The spiral staircase of Museo Soumaya.
Opened in 1994, Museo Soumaya was named for the late wife of its billionaire owner Carlos Slim and is perhaps as well-known for its stunning architecture as it is its collection. The main collection is housed in Plaza Carso, designed by renowned architect Fernando Romero. At six stories, it’s a stunning structure featuring 16,000 aluminum hexagons. The museum’s interior is more minimal, with floors imported from Greece and a spiral staircase that leads visitors though a huge private collection of more than 66,000 pieces (valued at more than $700 million). Soumaya primarily features European works from the 15th-20th centuries (Auguste Rodin and Salvador Dali among them), as well as an array of Mexican works and the world’s largest collection of pre-Hispanic and Colonial coins.
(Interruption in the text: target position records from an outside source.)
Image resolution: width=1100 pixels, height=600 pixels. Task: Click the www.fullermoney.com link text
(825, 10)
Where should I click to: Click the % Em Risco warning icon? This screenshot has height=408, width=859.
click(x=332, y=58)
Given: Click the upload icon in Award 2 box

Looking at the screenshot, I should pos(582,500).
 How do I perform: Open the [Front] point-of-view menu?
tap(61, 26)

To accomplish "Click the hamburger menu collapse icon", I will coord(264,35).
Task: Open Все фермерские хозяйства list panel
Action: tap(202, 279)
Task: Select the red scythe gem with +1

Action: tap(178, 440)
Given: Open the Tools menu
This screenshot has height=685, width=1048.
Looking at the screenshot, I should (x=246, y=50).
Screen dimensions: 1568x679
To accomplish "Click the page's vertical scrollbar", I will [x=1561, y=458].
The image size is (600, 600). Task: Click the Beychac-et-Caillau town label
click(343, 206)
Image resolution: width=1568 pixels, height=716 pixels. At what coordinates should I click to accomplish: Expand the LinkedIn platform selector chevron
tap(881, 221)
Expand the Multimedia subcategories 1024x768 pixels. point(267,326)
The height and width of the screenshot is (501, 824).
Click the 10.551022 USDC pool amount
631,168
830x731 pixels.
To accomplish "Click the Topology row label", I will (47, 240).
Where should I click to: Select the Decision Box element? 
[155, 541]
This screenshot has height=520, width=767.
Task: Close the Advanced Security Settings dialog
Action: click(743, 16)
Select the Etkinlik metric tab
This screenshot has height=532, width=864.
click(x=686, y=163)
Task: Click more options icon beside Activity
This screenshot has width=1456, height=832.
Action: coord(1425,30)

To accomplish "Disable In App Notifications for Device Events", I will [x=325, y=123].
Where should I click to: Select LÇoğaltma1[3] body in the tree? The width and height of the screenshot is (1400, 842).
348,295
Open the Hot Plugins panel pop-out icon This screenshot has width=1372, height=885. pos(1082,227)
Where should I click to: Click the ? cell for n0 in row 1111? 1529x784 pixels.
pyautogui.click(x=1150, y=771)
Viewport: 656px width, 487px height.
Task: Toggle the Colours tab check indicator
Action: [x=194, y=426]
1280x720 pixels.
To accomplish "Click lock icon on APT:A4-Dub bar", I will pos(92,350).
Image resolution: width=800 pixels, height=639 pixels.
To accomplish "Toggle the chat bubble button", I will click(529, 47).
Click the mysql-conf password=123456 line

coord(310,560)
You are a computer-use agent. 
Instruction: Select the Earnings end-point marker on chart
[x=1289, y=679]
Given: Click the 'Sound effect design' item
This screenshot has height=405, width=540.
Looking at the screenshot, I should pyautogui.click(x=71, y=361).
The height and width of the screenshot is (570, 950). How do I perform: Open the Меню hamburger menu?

The light-filled top floor features a sculpture garden.
The Museo Frida Kahlo was once the iconic artist's home.
One of the most popular places to visit in Mexico City, The Frida Kahlo Museum is easily recognizable for its cobalt blue exterior. The space—both the site of the iconic Mexican artist’s birth and death—is a celebration of her life’s work. It features Kahlo’s paintings, sketches, and drawings, as well as that of her husband, Diego Rivera, and personal artifacts that belonged to the couple. All are displayed in the rooms of the home, pristinely preserved from the 1950s. Kahlo was best known for her self-portraits that depicted the pain she had endured, both physically from having polio and nearly dying in a bus accident when she was young, to the emotional pain she suffered as a result from her tumultuous relationship with her husband.
A waterfall greets visitors at the entrance of Museo Nacional de Antropologica.
The largest museum in Mexico (and one of its most visited, if not the most visited), the Museo Nacional de Antropologica (National Museum of Anthropology) houses one of the world’s largest collections of archeological and anthropological artifacts from the country’s pre-Columbian era, dating back to approximately 100 B.C. Two of the best known relics include the Stone of the Sun (the Aztec calendar stone) and a statue of the Aztec God Xochipilli. Designed in the mid 1960s, the gigantic building features 23 exhibit rooms and covers nearly 20 acres. The experience continues outside the museum where there are several gardens that often feature outdoor exhibits.